Lately, I was in need of retrieving user's IP address. The first place I went looking was REMOTE_ADDR server variable. Unfortunately, due to all proxy servers out there, this variable can be pretty far from user's real IP address. After some googling I have put together a list of HTTP headers that might contain the real IP address:

CLIENT-IP
X-FORWARDED-FOR
X-FORWARDED
X-CLUSTER-CLIENT-IP
FORWARDED-FOR
FORWARDED

It's important to know, that X-FORWARDED-FOR may contain a comma+space separated list of IP addresses. Having that list in mind, we can write a simple method which will attempt to retrieve user's real IP address:

public string DetermineIP(HttpContext context)
{
  if (context.Request.ServerVariables.AllKeys.Contains("HTTP_CLIENT_IP") && CheckIP(context.Request.ServerVariables["HTTP_CLIENT_IP"]))
    return context.Request.ServerVariables["HTTP_CLIENT_IP"];

  if (context.Request.ServerVariables.AllKeys.Contains("HTTP_X_FORWARDED_FOR"))
    foreach (string ip in context.Request.ServerVariables["HTTP_X_FORWARDED_FOR"].Split(','))
      if (CheckIP(ip.Trim()))
        return ip.Trim();

  if (context.Request.ServerVariables.AllKeys.Contains("HTTP_X_FORWARDED") && CheckIP(context.Request.ServerVariables["HTTP_X_FORWARDED"]))
    return context.Request.ServerVariables["HTTP_X_FORWARDED"];

  if (context.Request.ServerVariables.AllKeys.Contains("HTTP_X_CLUSTER_CLIENT_IP") && CheckIP(context.Request.ServerVariables["HTTP_X_CLUSTER_CLIENT_IP"]))
    return context.Request.ServerVariables["HTTP_X_CLUSTER_CLIENT_IP"];

  if (context.Request.ServerVariables.AllKeys.Contains("HTTP_FORWARDED_FOR") && CheckIP(context.Request.ServerVariables["HTTP_FORWARDED_FOR"]))
    return context.Request.ServerVariables["HTTP_FORWARDED_FOR"];

  if (context.Request.ServerVariables.AllKeys.Contains("HTTP_FORWARDED") && CheckIP(context.Request.ServerVariables["HTTP_FORWARDED"]))
    return context.Request.ServerVariables["HTTP_FORWARDED"];

  return context.Request.ServerVariables["REMOTE_ADDR"];
}

So how about this CheckIP method?
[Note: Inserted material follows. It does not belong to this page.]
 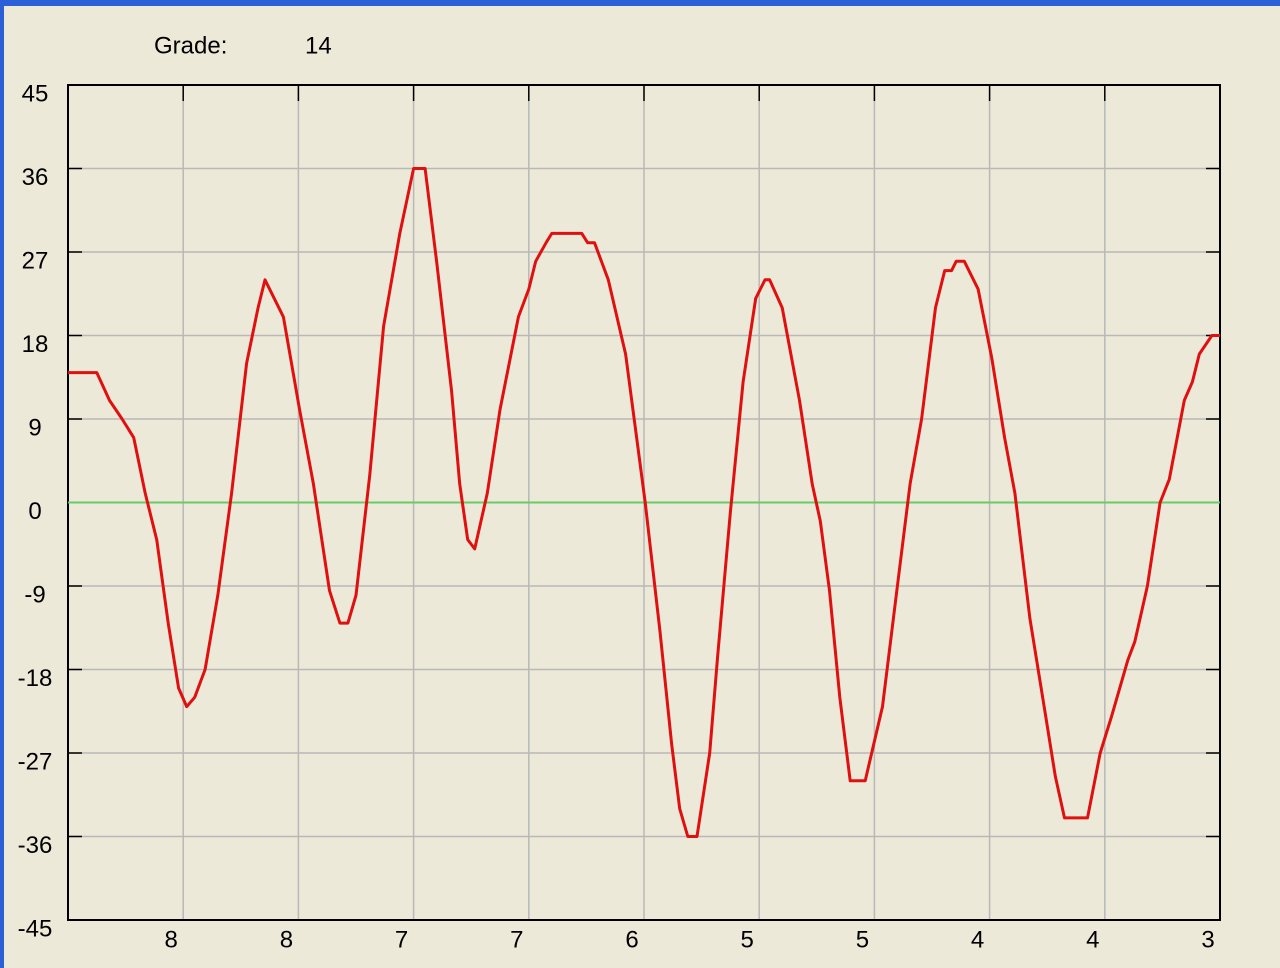 What do you see at coordinates (34, 594) in the screenshot?
I see `y-tick-label: -9` at bounding box center [34, 594].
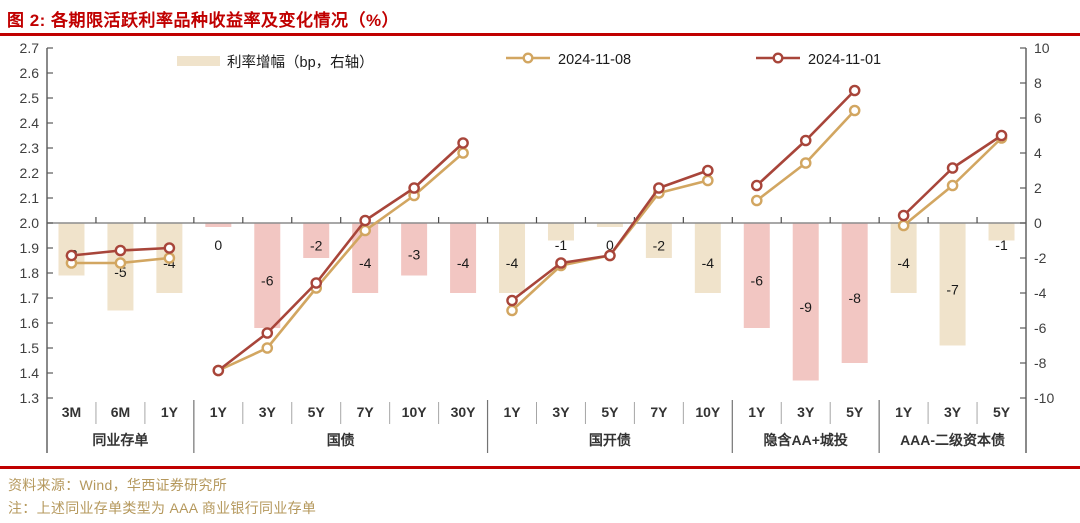  I want to click on left-axis-tick-label: 1.9, so click(30, 248).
The purpose of this method is to ensure that IP address is both a valid IP and does not fall within a private network range:

private bool CheckIP(string ip)
{
  if (!String.IsNullOrEmpty(ip))
  {
    long ipToLong = -1;
    //Is it valid IP address
    if (TryConvertIPToLong(ip, out ipToLong))
    {
      //Does it fall within a private network range
      foreach (long[] privateIp in _privateIps)
        if ((ipToLong >= privateIp[0]) && (ipToLong <= privateIp[1]))
          return false;
        return true;
    }
    else
      return false;
  }
  else
    return false;
}

Now we are missing only two things. The first one is a method which converts IP from string to long:

private long ConvertIPToLong(string ip)
{
  string[] ipSplit = ip.Split('.');
  return (16777216 * Convert.ToInt32(ipSplit[0]) + 65536 * Convert.ToInt32(ipSplit[1]) + 256 * Convert.ToInt32(ipSplit[2]) + Convert.ToInt32(ipSplit[3])); 
}

private bool TryConvertIPToLong(string ip, out long ipToLong)
{
  try
  {
    ipToLong = ConvertIPToLong(ip);
    return true;
  }
  catch
  {
    ipToLong = -1;
    return false;
  }
}

The second thing is an array of private network IP ranges:

private long[][] _privateIps = new long[][] {
  new long[] {ConvertIPToLong("0.0.0.0"), ConvertIPToLong("2.255.255.255")},
  new long[] {ConvertIPToLong("10.0.0.0"), ConvertIPToLong("10.255.255.255")},
  new long[] {ConvertIPToLong("127.0.0.0"), ConvertIPToLong("127.255.255.255")},
  new long[] {ConvertIPToLong("169.254.0.0"), ConvertIPToLong("169.254.255.255")},
  new long[] {ConvertIPToLong("172.16.0.0"), ConvertIPToLong("172.31.255.255")},
  new long[] {ConvertIPToLong("192.0.2.0"), ConvertIPToLong("192.0.2.255")},
  new long[] {ConvertIPToLong("192.168.0.0"), ConvertIPToLong("192.168.255.255")},
  new long[] {ConvertIPToLong("255.255.255.0"), ConvertIPToLong("255.255.255.255")}
};

Now we are good to go. Please keep in mind, that this approach doesn't guarantee that you will retrieve real IP address, as all of those headers are optional.